In order to assess the safety of phthalate chemicals used in such medical devices, the Children’s-led research team implanted adult experimental models with radiofrequency transmitters that monitored their heart rate variability, blood pressure and autonomic regulation. Then, they exposed the experimental models to DEHP, a softener used in making the plastic polymer, polyvinyl chloride, flexible.

DEHP-treated pre-clinical models had decreased heart rate variability with lower-than-normal variation in the intervals between heart beats. The experimental models also showed an exaggerated mean arterial pressure response to ganglionic blockade. And in response to a stressor, the experimental models in the treatment group displayed enhanced cardiovascular reactivity as well as prolonged blood pressure recovery, according to the study team.

“The autonomic nervous system is a part of the nervous system that automatically regulates such essential functions as blood pressure and breathing rate without any conscious effort by the individual,” Posnack adds. “Because alterations in the autonomic balance provide an early warning sign of trouble – before symptoms of hypertension or atherosclerosis manifest – our findings underscore the importance of additional studies to explore the potential impact of phthalate chemicals on organ function.”
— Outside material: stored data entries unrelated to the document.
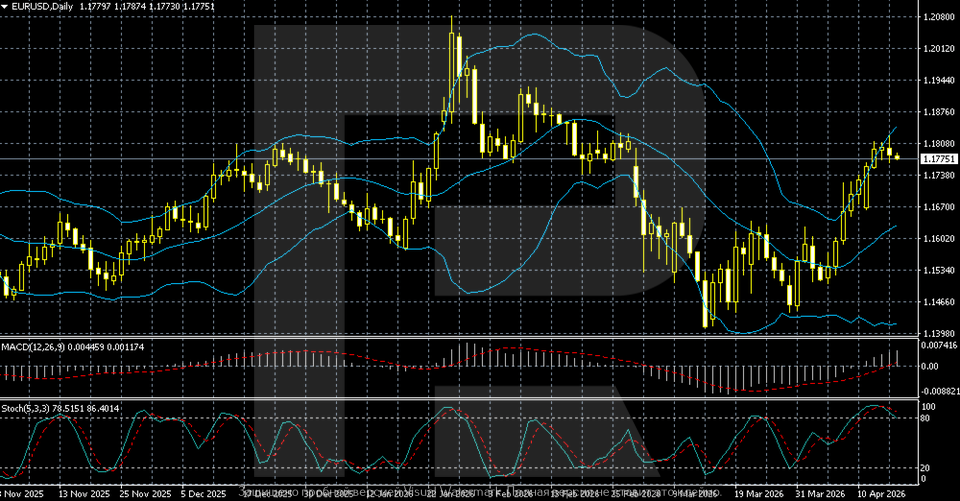Select the 1.20800 price axis label
This screenshot has height=501, width=960.
click(938, 17)
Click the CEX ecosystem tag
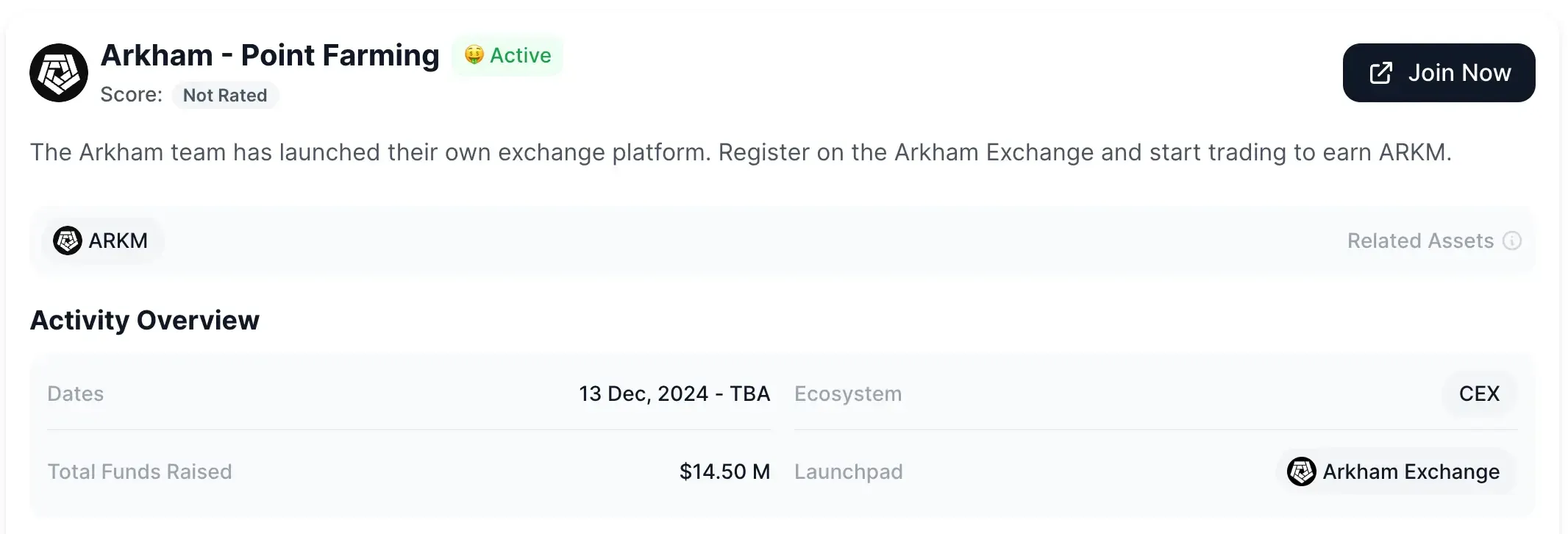 pos(1479,394)
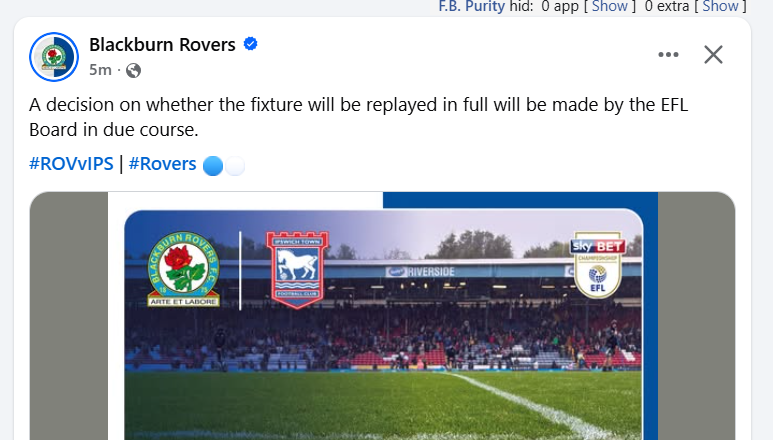
Task: Click the Blackburn Rovers crest in image
Action: [184, 270]
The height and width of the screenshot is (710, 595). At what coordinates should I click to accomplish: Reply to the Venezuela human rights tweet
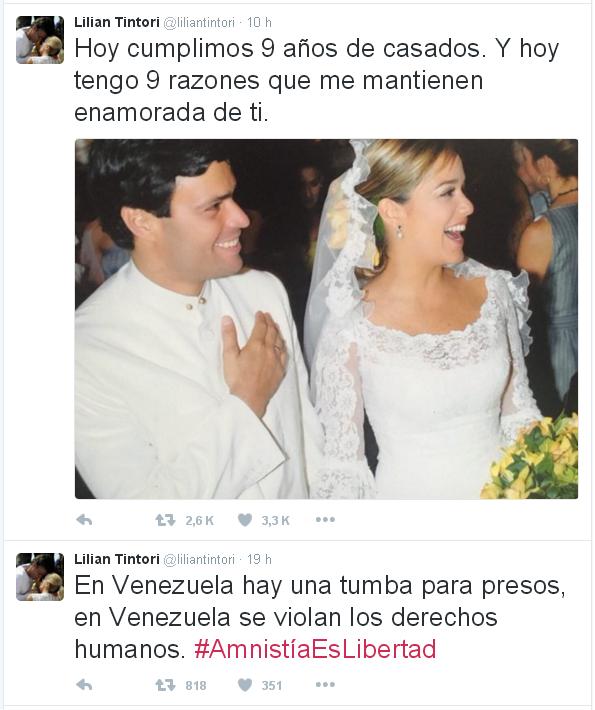coord(84,686)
Billie Lou Short, M.D., chief of Children’s Division of Neonatology, called the paper an “important study” that builds on a foundation laid in the late 199os by Children’s researchers who were the first to show that plasticizers migrated from tubing in the extracorporeal membrane oxygenation (ECMO) circuit. Children’s researchers also led a study published in 2004 that evaluated the effect of plasticizers on the human reproductive system. A small number of adolescents who had undergone ECMO as newborns did not experience the complications that had been seen in in experimental models, Dr. Short says.

Posnack’s study co-authors include Rafael Jaimes III, Ph.D., SZI staff scientist; Meredith Sherman, SZI research technician; and Adam Swiercz, Narine Muselimyan and Paul J. Marvar, all of The George Washington University.